“My grandmother influenced artists with her intelligence”

After a successful book written with her sister, author Anne Berest brings her grandmother Gabriële Buffet-Picabia to the screen. Her documentary traces the dizzying life of this woman at the center of the artistic avant-gardes of the last century. Maintenance.

In 2017, with Gabriel (edited by Stock), sisters Anne and Claire Berest had brought their great-grandmother, Gabriële Buffet (1881-1985) back to the fore. Wife of the painter Francis Picabia, this personality with an extraordinary destiny exerted a great influence on the entire artistic avant-garde of the early twentieth century.And century, from Guillaume Apollinaire to Igor Stravinsky. Anne Berest and director Marthe Le More bring her back to life on the screen in a film, The woman with the erotic brain, broadcast on Arte.

Where does the desire for this documentary come from, which aired five years after the publication of Gabriel ?
The idea goes back a long time, ever since we imagined a movie while we were working on the book. But, at the time, Gabriële Buffet was completely unknown to the public and ignored by art historians. So it took the success of the book for Gabriële to start living again and for us to be accompanied. Arte was immediately enthusiastic about the project, especially since many inside the canal, I think, had read Gabriel. The book thus allowed the film to be made, and this is the magic of literature: you can bring the dead back to life!

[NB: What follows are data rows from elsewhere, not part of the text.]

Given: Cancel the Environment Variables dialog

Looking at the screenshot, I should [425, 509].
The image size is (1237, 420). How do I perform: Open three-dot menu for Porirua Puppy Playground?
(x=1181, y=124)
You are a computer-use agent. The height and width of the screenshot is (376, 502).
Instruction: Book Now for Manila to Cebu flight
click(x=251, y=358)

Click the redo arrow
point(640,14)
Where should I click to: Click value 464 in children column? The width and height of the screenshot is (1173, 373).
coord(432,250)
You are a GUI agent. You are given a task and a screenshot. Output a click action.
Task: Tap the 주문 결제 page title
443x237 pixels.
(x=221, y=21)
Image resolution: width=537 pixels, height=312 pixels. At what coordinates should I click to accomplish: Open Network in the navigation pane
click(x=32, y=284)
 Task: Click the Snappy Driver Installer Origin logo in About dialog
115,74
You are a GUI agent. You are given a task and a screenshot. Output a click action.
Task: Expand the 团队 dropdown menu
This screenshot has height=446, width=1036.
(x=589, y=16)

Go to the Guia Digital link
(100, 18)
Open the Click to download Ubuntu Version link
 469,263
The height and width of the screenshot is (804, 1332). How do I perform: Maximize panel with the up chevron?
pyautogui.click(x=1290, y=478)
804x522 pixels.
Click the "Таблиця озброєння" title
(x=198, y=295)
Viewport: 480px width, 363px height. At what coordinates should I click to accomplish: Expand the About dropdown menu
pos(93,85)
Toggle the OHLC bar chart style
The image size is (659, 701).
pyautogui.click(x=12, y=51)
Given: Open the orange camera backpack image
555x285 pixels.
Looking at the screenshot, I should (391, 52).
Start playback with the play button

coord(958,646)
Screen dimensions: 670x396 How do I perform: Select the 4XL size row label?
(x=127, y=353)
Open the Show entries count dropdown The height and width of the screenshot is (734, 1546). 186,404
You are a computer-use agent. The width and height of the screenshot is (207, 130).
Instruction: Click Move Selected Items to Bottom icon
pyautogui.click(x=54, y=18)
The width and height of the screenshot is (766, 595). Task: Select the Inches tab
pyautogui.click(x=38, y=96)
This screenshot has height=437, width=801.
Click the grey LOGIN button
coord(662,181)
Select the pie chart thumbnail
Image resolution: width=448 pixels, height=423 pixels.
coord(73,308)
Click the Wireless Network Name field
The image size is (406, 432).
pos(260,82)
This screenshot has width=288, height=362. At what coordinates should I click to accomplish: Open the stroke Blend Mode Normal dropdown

How did you work on the documentary?
I wanted the project to remain, like the book, a small family business. The production was then entrusted to Marthe Le More, who is a childhood friend. We have entirely dedicated our summer 2021 to Gabriële. After three years of working on the book, Claire and I had other adventures: it was a joy to find her again. Especially since we spent a lot of time in the family home in Étival, in the Jura, where many archives lie that have never been exhumed. It was here, in 1912, that Gabriële came to stay for ten days with Francis Picabia, Guillaume Apollinaire and Marcel Duchamp. This trip to the Jura is decisive for the quartet: Apollinaire composed the poem “Zone” there, which will open his collection Alcohols, Marcel Duchamp his notes on the “Via Giura-Parigi”. This house now belongs to cousins ​​we didn’t know. Thanks to the book, then to the documentary, we met and fell in love: this project has therefore brought together an entire family!

What archives did you use?
In addition to these family archives, made up of numerous letters and photographs never shown, we have also collaborated with various associations, such as the Marcel-Duchamp Association and the Picabia Committee. We also investigated the banks of the film archives of the time. I wanted archives that were both modern and joyful, in the image of these personalities whose film tries to reflect the happiness of existing: it is about showing that modern art was made by people who wanted to live. Their problem was not being famous or being exhibited in museums, but to love and be happy.

What did this film allow you, beyond the book?
Our book ends in 1919, while the film traces the whole life of our great-grandmother. This allows us to talk about her about her commitment to the resistance, which is impressive: she and her daughter had created a network, “Gloria SMH,” specifically by passing cards in a pram that they pretended to turn around. It was important to remember this, because throughout her life Gabriële had heroic impulses, but with the desire to remain in her shadow. She never talked about it, like her daughter, who had won a medal of the Resistance from the hands of Charles de Gaulle. These women learned not to talk about themselves, not to put themselves on the stage: they had to show that they mattered.

Why did you choose to take the title The woman with the erotic brain ?
This phrase, attributed without certainty to her husband Francis Picabia, helps to break the cliché by reducing the women who surround artists to muses. We wanted to show that they, and Gabriële in particular, have influenced them with their intelligence and creativity. The term “brain” reminds us that Gabriële was a theorist – she wrote about ten articles in particular. These two words joined together form an almost Dadaist title. Because eros was instrumental in these people who loved, celebrated and traveled together, and whose creations were born out of romantic and sexual tensions. The history of art feeds on this meat. Gabriële was not beautiful, but her extraordinary spirit attracted artists.

r Gabriële Buffet-Picabia, the woman with an erotic braindocumentary by Marthe Le More and Anne Berest, broadcast on Sunday at 5:45 pm on Arte.